Very muffled audio from concert recording; can it be fixed?

I took a video at a concert about 4 years ago using a point-and-shoot camera with fairly limited video/audio capabilities – the sound in the video is very muffled and I’d like to improve it and clear it up if at all possible. I’ve been trying to fix it with Audacity 1.3 but I haven’t had much luck so far…however, I don’t have much experience with this sort of thing so I don’t know if the lack of improvement is because this audio is beyond repair and already as good as it’s going to get or because I just don’t know what I’m doing and haven’t applied the right adjustment, effect or filter yet.

Here’s the audio file, extracted from the video using “Direct stream copy” in VirtualDub:

If anyone could tell me what I could do (if anything) to clear this track up and improve the quality/clarity or have a go at it themselves it would be much appreciated. Thanks!

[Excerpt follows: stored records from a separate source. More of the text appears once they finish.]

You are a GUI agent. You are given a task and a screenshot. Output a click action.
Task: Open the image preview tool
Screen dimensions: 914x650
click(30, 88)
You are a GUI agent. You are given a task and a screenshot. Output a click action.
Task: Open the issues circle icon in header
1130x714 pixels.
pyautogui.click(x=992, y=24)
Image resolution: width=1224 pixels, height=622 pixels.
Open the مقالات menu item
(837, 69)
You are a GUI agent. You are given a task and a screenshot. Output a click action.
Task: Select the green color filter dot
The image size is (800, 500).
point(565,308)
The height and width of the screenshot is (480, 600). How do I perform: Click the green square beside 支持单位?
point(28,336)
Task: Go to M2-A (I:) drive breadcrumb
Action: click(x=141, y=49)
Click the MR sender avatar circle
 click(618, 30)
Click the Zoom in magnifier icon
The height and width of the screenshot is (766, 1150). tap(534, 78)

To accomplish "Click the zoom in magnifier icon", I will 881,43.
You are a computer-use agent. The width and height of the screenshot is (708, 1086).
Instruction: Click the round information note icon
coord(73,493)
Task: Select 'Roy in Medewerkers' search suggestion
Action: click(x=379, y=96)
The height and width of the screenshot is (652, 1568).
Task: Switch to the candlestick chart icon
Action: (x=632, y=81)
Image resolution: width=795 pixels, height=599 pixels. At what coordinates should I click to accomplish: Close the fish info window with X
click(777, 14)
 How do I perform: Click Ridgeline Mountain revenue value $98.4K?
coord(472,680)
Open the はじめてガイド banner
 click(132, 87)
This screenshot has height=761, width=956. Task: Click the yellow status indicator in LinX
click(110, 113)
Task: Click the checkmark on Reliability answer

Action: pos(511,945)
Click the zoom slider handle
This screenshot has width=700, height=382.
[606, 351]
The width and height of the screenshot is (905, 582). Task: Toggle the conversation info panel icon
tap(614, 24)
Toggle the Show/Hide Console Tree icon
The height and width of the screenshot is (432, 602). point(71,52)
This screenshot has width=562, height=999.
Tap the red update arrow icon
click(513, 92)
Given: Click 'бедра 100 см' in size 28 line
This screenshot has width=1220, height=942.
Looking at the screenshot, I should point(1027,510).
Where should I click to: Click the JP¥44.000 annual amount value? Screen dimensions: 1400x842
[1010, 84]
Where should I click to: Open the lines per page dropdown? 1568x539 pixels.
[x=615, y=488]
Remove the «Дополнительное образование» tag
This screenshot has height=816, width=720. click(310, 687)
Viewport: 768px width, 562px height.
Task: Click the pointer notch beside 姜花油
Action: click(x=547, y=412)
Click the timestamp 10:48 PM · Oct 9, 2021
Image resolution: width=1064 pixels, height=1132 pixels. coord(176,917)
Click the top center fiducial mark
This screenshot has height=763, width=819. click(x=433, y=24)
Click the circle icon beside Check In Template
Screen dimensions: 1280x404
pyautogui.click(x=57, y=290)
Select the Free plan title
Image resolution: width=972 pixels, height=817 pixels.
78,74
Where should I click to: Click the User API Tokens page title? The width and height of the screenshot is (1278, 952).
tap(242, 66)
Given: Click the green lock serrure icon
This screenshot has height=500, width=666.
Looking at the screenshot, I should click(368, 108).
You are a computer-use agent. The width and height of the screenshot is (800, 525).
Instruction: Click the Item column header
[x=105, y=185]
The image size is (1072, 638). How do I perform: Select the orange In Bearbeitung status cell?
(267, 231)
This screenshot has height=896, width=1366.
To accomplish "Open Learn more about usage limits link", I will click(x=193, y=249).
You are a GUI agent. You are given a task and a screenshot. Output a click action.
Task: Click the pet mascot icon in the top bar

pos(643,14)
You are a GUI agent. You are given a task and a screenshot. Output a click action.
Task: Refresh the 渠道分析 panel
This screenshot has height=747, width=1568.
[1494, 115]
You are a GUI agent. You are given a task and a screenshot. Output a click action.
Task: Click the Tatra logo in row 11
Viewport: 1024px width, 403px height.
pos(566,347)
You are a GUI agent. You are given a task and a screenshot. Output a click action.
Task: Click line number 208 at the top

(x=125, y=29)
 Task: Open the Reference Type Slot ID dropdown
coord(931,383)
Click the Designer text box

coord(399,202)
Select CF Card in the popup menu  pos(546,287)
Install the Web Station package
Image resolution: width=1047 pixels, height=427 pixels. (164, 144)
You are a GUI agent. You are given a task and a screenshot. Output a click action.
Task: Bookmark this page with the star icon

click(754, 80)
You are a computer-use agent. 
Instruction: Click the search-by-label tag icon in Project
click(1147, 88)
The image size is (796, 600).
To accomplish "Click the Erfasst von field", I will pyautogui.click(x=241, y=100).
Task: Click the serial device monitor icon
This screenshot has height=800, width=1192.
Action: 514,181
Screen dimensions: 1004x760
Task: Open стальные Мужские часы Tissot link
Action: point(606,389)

There’s not a great deal that you can do to improve that. In fact I don’t think that there’s anything you can do to make a substantial improvement.
Point-and-shoot cameras just don’t have the capability of handling the extreme high sound levels from live rock concerts.
The way that professional record live rock concerts is to take a direct feed from the mixing desk.
You may be able to make some subjective improvement by using the Equalization effect, but it’s not going to make any real improvement.

When television news people have to shoot stuff like this and they can’t get a desk feed, they use special microphones and attenuators to keep everything from overloading and distorting.

Many rock bands don’t care if people try to record their concerts because a vast majority of the recordings get what you got.


The sample rate on that is only 8000Hz, so sounds very muddy, (no frequencies above 4KHz).
If that’s the rate on the original video recording not a lot can be done except boost what high frequencies are there ….

If the sound when you play the video sounds much better, with more high frequency content, you should double check that the poor 8000Hz rate is not being imposed by the conversion software which is extracting the audio.

Audacity 1.3 will rip the audio from video if the FFmpeg libraries are installed.

Thanks for the responses!

I’ve been playing around with the Equalization effect and have been able to make some slight improvements but it’s been mostly guesswork on my part (dragging the line around randomly to find what sounds best) since I really don’t know much about this sort of thing. Are there any plug-ins or additional EQ curves that I could import that may be useful for this?

I extracted the audio file with VirtualDub using “Direct Stream Copy” mode so I figured it would be the same as in the video, but I’m still a beginner to all this so I could be wrong.

I used MediaInfo to check the audio info from the original raw video:

ID : 2
Format : PCM
Format settings, Endianness : Little
Format settings, Sign : Unsigned
Codec ID : raw
Duration : 11mn 47s
Bit rate mode : Constant
Bit rate : 64.0 Kbps
Channel(s) : 1 channel
Sampling rate : 8 000 Hz
Bit depth : 8 bits
Stream size : 5.40 MiB (2%)

And here’s the info from the extracted WAV audio file:

ID : 0
Format : PCM
Format settings, Endianness : Little
Codec ID : 1
Codec ID/Hint : Microsoft
Duration : 11mn 47s
Bit rate : 64.0 Kbps
Channel(s) : 1 channel
Sampling rate : 8 000 Hz
Bit depth : 8 bits
Stream size : 5.40 MiB (100%)

So it looks like the sample rate isn’t a product of the extraction but rather just the way the audio was originally recorded.
In VirtualDub there’s the option of “Full Processing Mode” instead of “Direct Stream Copy” which provides these Audio Conversion settings when exporting the audio track:

I tried exporting it using a sampling rate of 44100Hz and checked the boxes for 16-bit, Stereo and High quality but couldn’t tell any difference when listening to that file versus the original…the only noticeable difference is that the original audio file is 5.4MB and the audio file with the conversion settings applied is 119MB, so I assume that applying those settings offers no benefit over the original 8000Hz audio file since that’s how the audio was originally recorded.

About your attachment: what exactly did you do to achieve that result? Any specific plug-ins or EQ curves used or did you just manually boost the treble using Equalization?

If you look at the frequency analysis* ( comparing before and after treble boost) you can see what frequencies have been boosted …

[ * see “Analyze”, “plot spectrum” ]

As you’ve found out resampling at a higher rate doesn’t improve sound quality, it just makes the file bigger.

{ Update: listening back I think I’ve used a bit of chorus on the treble boosted version, gives a stereo effect .
You could try Steve’s pseudostereo effect plugin instead of chorus }.